In this type of configuration, a line of the incoming signal may be focused on an imaging spectrograph, where the resulting spectrally dispersed light from that line is cast over an area of the imaging CCD. While the CCD is operating at an adequately fast frame rate, the airborne craft and the connected detection system is scanned across the ground surface and 3D data is built up quickly. Following this, the data cube can be visualized in two principle ways:

  • A set of distinct single wavelength images can be produced
  • A spectrum from any spatial point on the image can be derived

When the spectrum is dispersed across many spectral channels, the method is called multi- or hyper-spectral imaging.

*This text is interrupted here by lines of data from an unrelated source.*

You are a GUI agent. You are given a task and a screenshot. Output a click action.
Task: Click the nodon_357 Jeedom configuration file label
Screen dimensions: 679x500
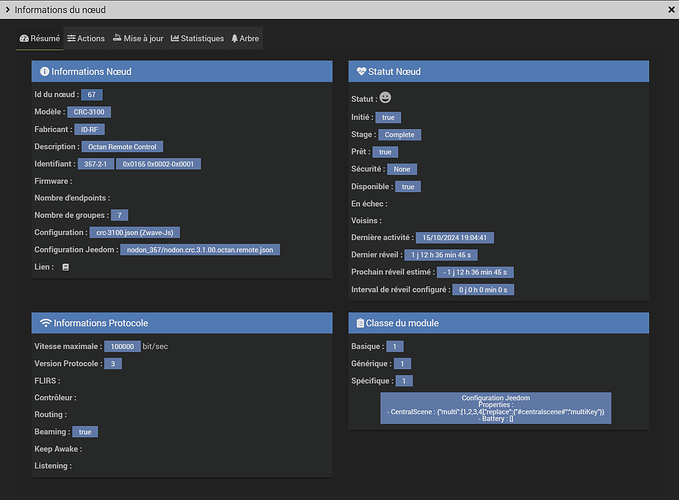201,250
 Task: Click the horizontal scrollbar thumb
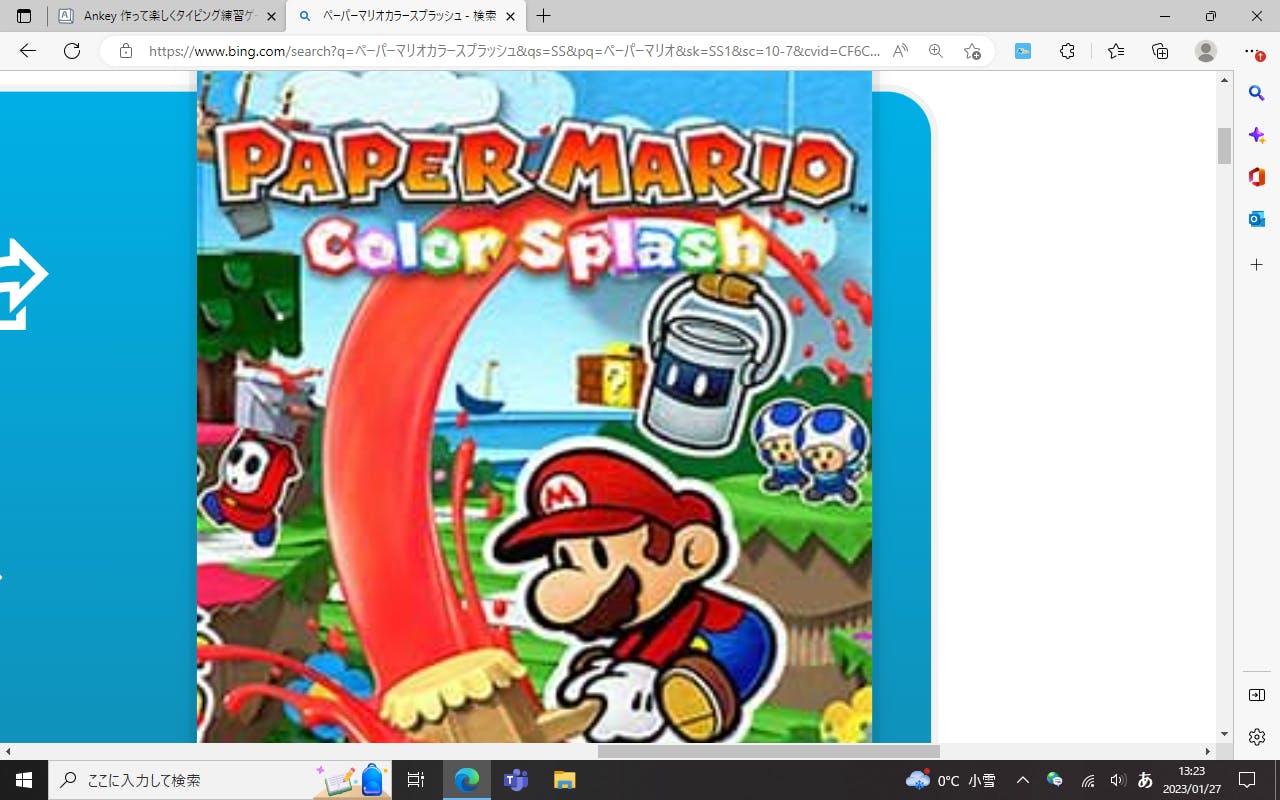pos(768,751)
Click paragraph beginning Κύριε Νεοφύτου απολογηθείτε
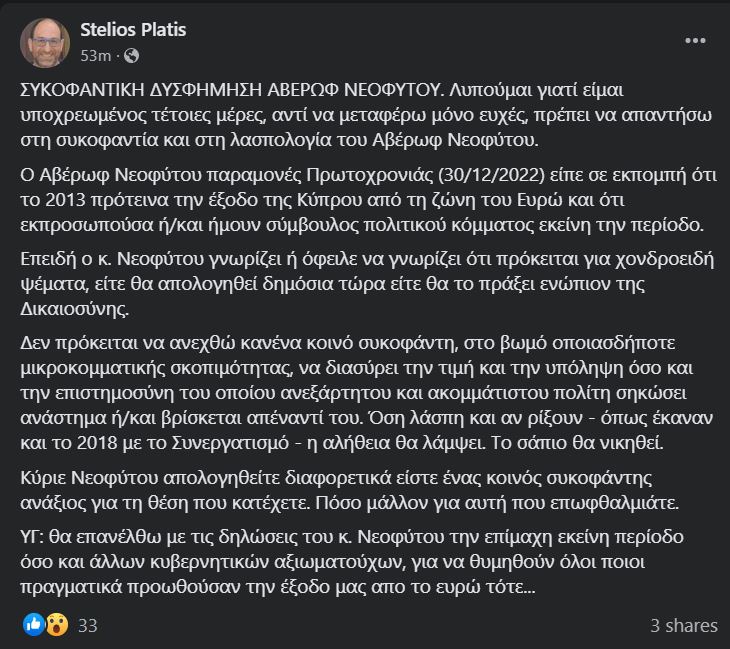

The development of the spectral imaging technique within areas such as surveillance has been ongoing for over two decades, and most of the data produced can be used to resolve biological challenges.

Multi-Spectral Imaging

Within the field of fluorescence microscopy, especially on living cells, multi-spectral imaging helps to acquire full and complete dynamic data from comprehensively labeled samples. Quantitative spectral "unmixing" algorithms can be used to deconvolve the spectra from each image point into its constituent emitting species and their relative contribution.

Unmixing can be effectively applied to cases where there is a major spectral overlapping of several dyes. This allows the use of fluorescent proteins such as GFP and its most common mutations, YFP, CFP and ds-RED in fluorescence resonance energy transfer (FRET) and co-localization methods (Figure 1).

Schematic representation of overlapped fluorescent protein emission spectra. Typically broad autofluorescence is also shown.

Figure 1. Schematic representation of overlapped fluorescent protein emission spectra. Typically broad autofluorescence is also shown.

FRET is especially prone to considerable spectral "cross-talk". To achieve efficient FRET, a substantial degree of overlap should exist between the absorption spectrum of the acceptor and the emission spectrum of the donor dye.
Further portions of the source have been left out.